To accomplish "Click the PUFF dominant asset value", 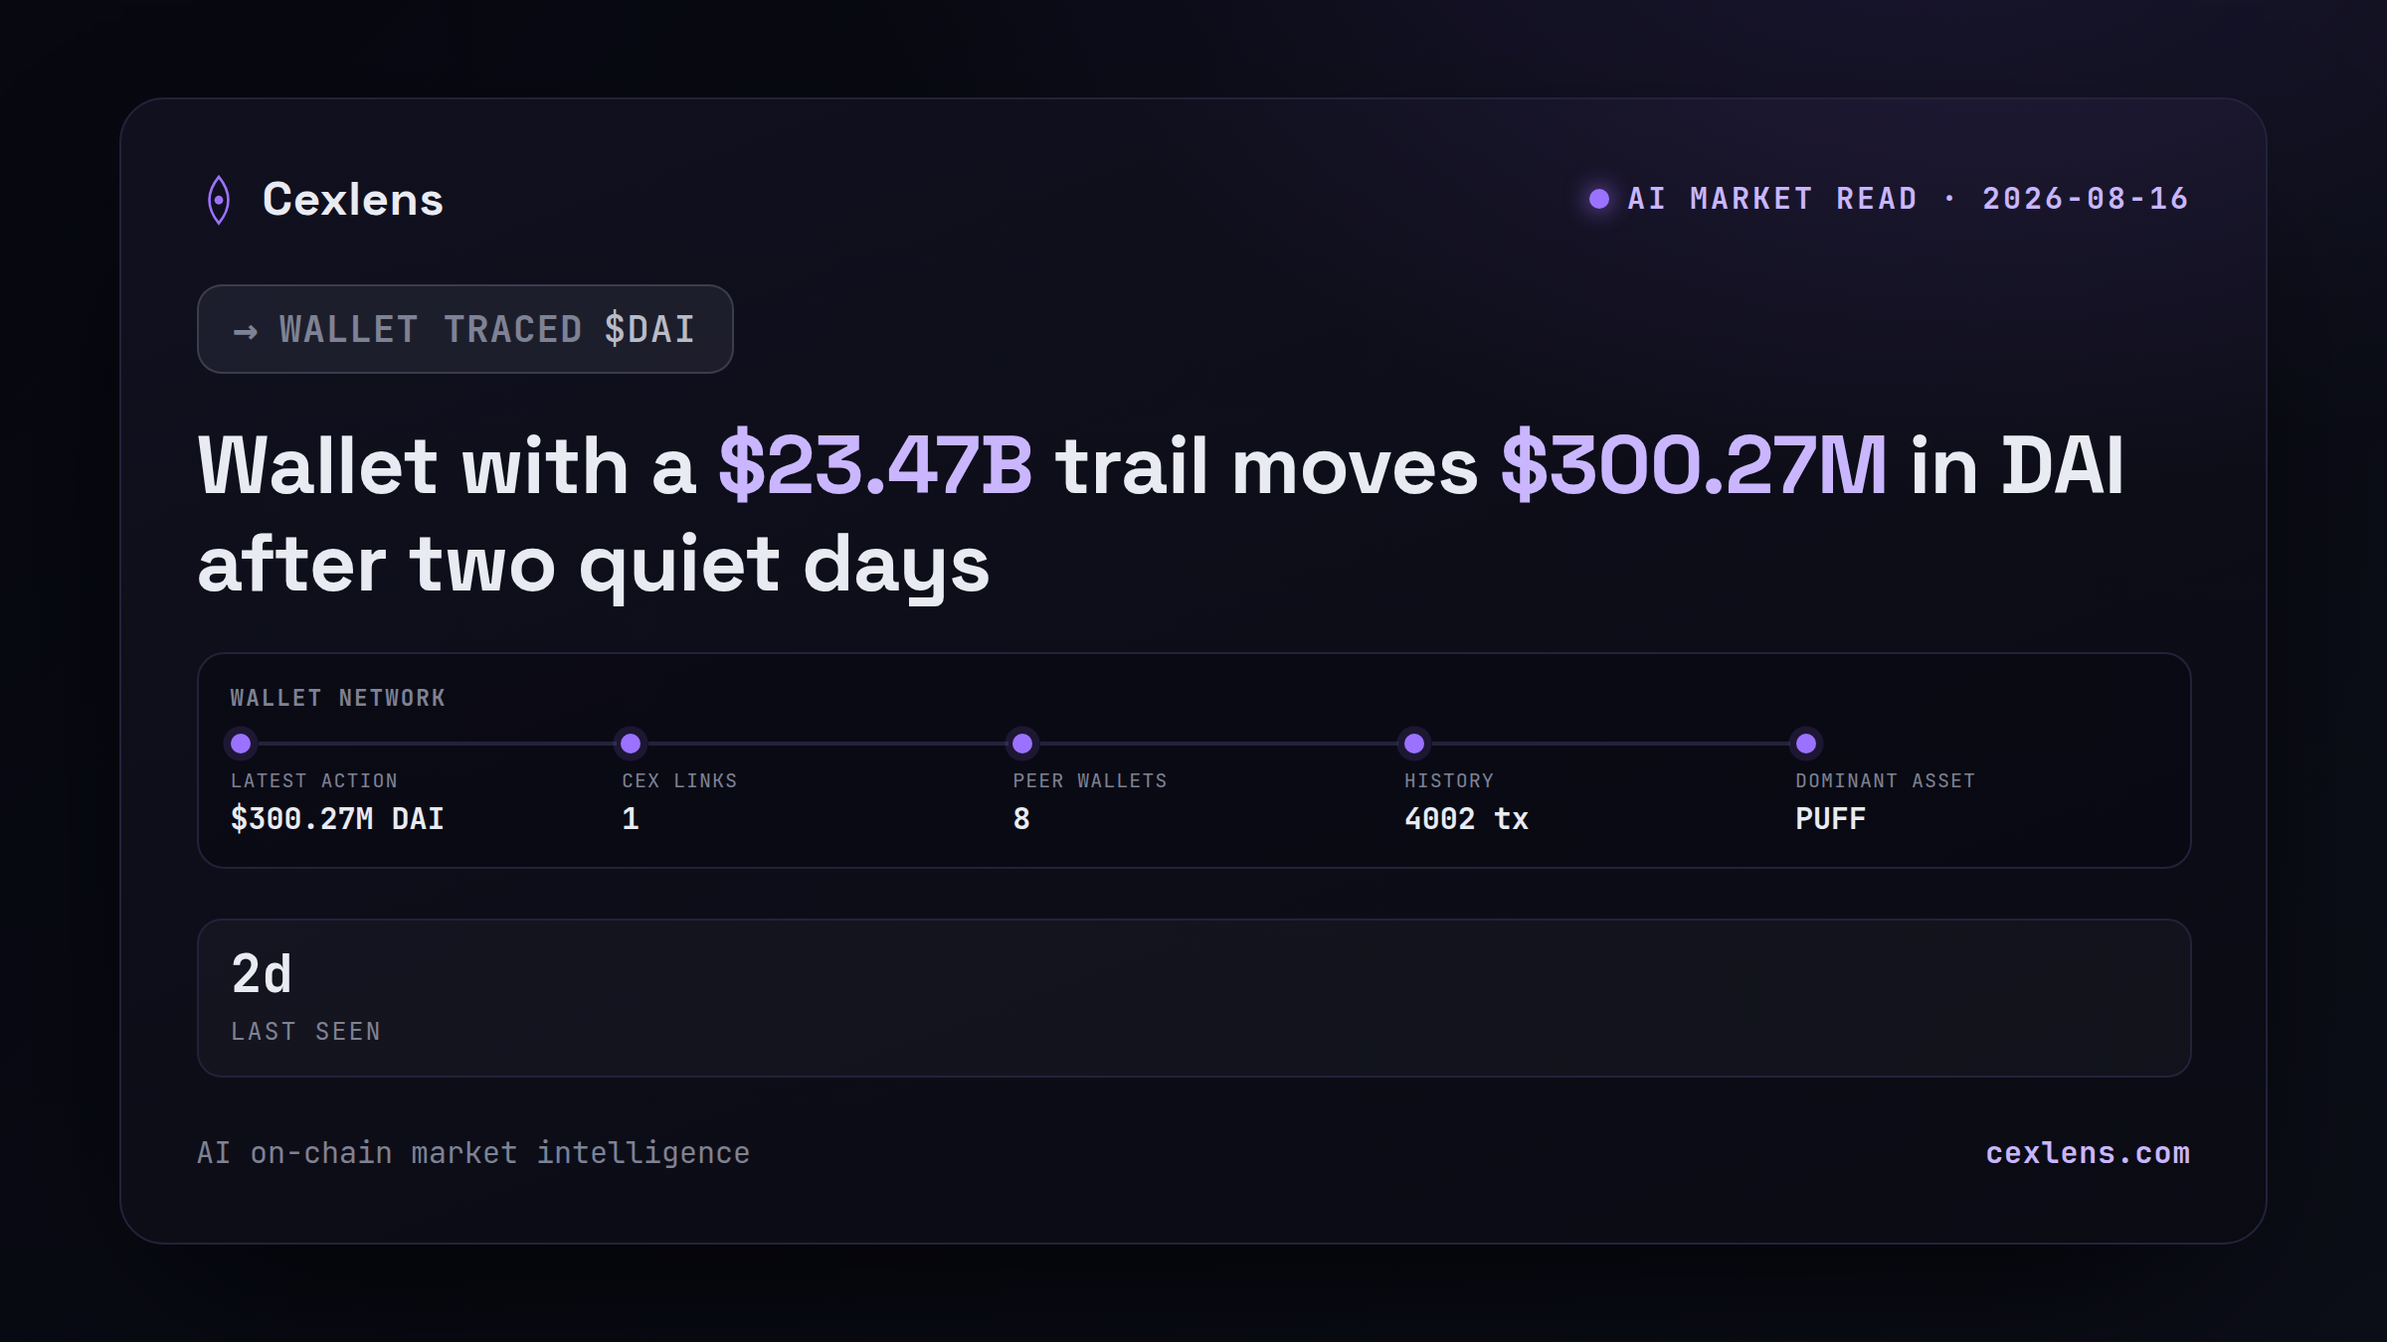I will [1830, 819].
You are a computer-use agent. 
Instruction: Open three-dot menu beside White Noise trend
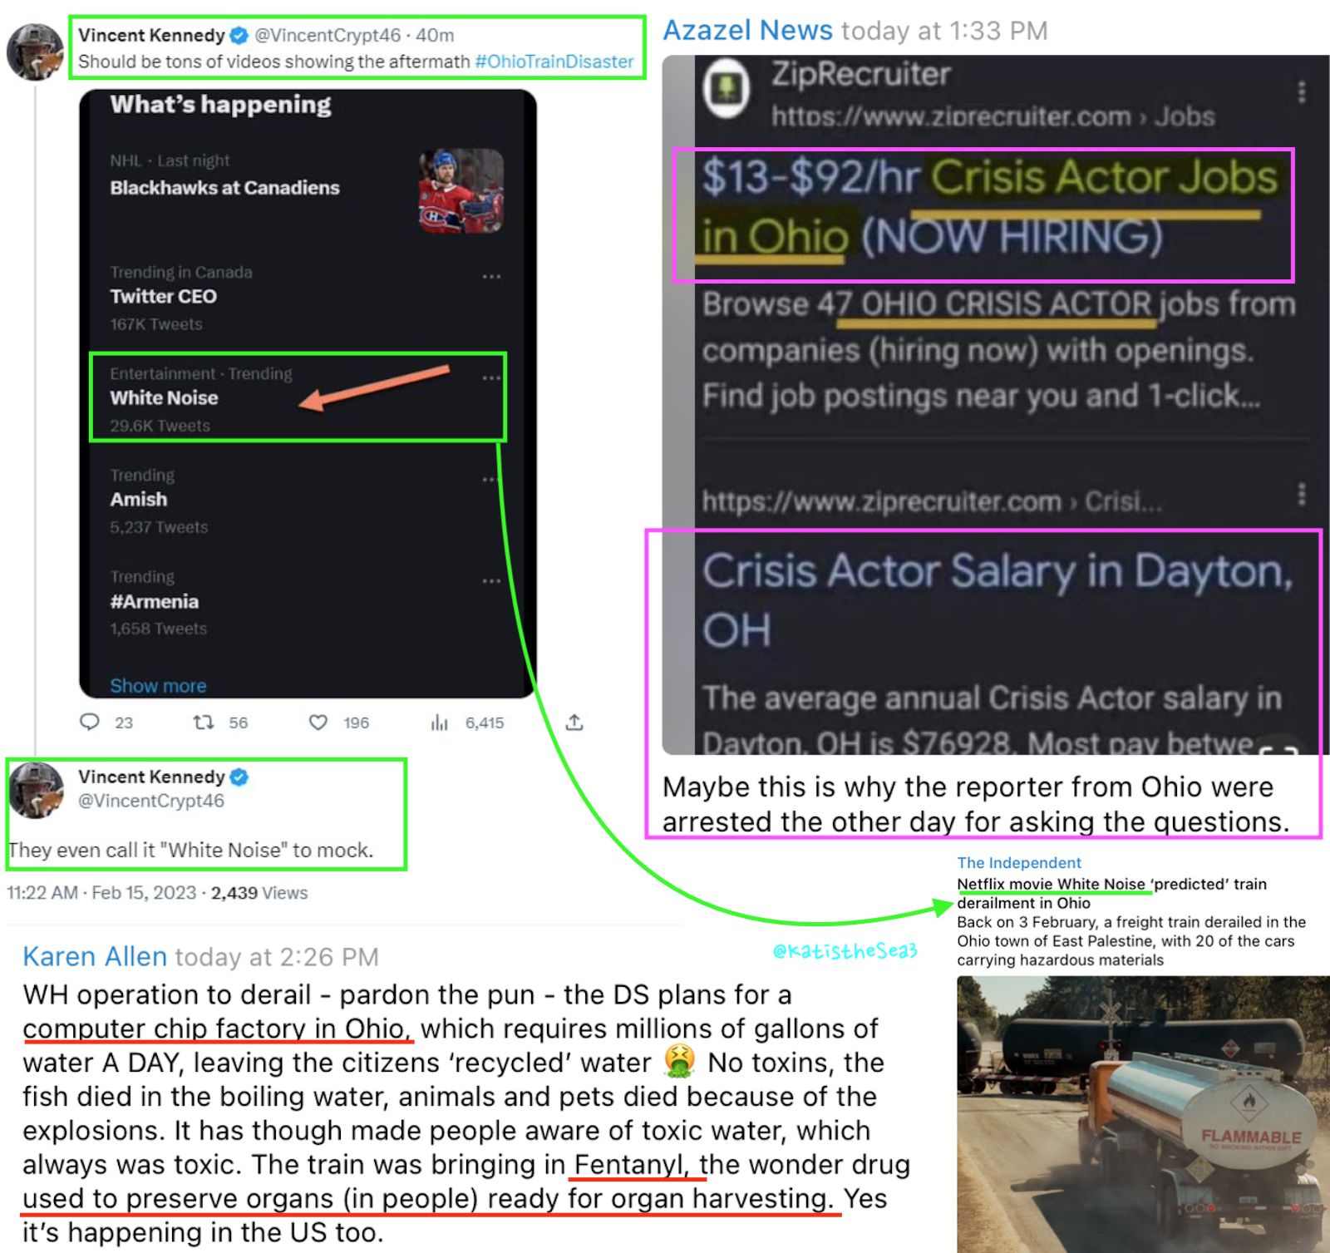point(491,377)
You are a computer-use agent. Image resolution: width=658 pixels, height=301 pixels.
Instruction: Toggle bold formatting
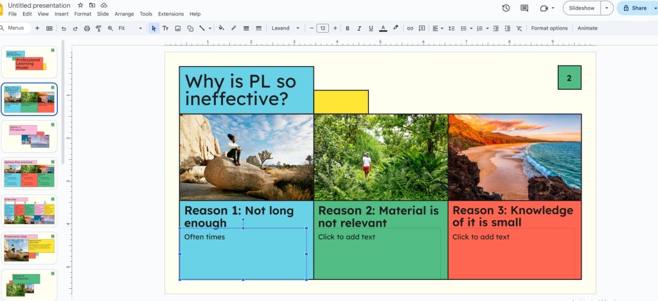pyautogui.click(x=348, y=28)

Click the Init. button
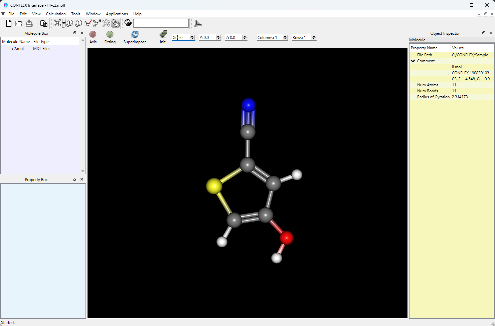coord(163,37)
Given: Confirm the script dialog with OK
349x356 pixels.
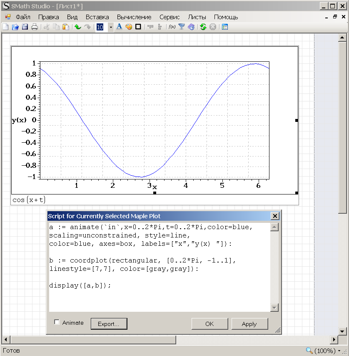Looking at the screenshot, I should click(x=209, y=324).
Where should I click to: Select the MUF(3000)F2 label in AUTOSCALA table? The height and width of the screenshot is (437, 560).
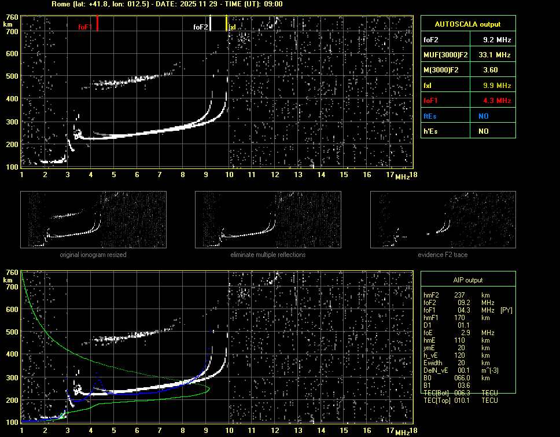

———

• _Exercise prompt_
Every line from the one containing "Given: Confirm the script dialog with OK" through the last line of the data, both included, is to be repeated exactly; the pictures are to be left out.

• _Problem solution_
Given: Confirm the script dialog with OK
349x356 pixels.
Looking at the screenshot, I should click(x=209, y=324).
Where should I click to: Select the MUF(3000)F2 label in AUTOSCALA table? The height and width of the screenshot is (437, 560).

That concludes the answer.